→ RECORDED INFORMATION
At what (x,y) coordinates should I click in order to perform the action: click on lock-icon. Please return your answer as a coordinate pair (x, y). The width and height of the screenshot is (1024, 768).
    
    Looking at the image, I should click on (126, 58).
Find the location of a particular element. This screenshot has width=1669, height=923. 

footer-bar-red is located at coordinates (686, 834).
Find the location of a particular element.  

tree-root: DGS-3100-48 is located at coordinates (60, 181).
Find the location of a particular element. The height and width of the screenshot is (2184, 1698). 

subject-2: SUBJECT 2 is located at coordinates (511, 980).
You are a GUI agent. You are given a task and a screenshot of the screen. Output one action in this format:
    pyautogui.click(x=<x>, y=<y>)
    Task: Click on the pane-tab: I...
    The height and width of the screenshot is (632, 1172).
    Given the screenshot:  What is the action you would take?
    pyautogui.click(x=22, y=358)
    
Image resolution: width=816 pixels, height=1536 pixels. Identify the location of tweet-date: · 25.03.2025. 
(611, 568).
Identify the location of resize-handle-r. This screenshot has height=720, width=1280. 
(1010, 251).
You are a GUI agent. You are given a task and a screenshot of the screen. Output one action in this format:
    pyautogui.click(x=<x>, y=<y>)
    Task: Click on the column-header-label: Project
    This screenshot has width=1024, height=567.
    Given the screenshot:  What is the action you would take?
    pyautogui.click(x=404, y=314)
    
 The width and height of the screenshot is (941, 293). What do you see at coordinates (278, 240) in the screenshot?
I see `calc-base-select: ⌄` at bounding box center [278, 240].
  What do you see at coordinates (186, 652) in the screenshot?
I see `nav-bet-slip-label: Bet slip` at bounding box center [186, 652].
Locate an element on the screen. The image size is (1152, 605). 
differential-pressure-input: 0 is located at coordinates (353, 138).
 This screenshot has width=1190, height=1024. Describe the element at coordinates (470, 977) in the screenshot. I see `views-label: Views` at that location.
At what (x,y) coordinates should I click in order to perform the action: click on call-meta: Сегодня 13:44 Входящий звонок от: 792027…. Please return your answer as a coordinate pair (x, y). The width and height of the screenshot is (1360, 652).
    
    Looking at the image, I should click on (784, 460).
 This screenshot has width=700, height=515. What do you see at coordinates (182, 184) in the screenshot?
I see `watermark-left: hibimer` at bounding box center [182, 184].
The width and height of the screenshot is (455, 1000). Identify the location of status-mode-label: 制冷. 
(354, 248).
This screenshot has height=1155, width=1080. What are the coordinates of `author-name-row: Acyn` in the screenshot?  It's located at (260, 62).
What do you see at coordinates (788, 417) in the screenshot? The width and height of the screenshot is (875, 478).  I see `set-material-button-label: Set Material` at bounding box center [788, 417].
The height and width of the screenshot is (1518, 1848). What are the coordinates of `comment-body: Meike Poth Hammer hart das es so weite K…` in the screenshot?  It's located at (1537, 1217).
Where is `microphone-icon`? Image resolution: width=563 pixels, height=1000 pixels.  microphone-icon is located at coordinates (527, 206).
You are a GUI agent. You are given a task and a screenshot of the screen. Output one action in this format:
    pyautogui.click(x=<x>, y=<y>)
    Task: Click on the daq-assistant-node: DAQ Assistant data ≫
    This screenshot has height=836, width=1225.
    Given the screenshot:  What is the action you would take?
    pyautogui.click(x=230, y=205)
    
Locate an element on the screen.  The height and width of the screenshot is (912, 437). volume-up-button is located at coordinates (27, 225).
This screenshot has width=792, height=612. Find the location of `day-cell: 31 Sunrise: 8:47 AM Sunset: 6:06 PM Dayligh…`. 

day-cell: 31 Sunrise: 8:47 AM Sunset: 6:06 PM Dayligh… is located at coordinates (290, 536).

→ EXERCISE INSTRUCTIONS
Count the lines of the records above that contain the string "particular", treating uppercase and lowercase as different, and give only the number.

→ EXERCISE RESPONSE
3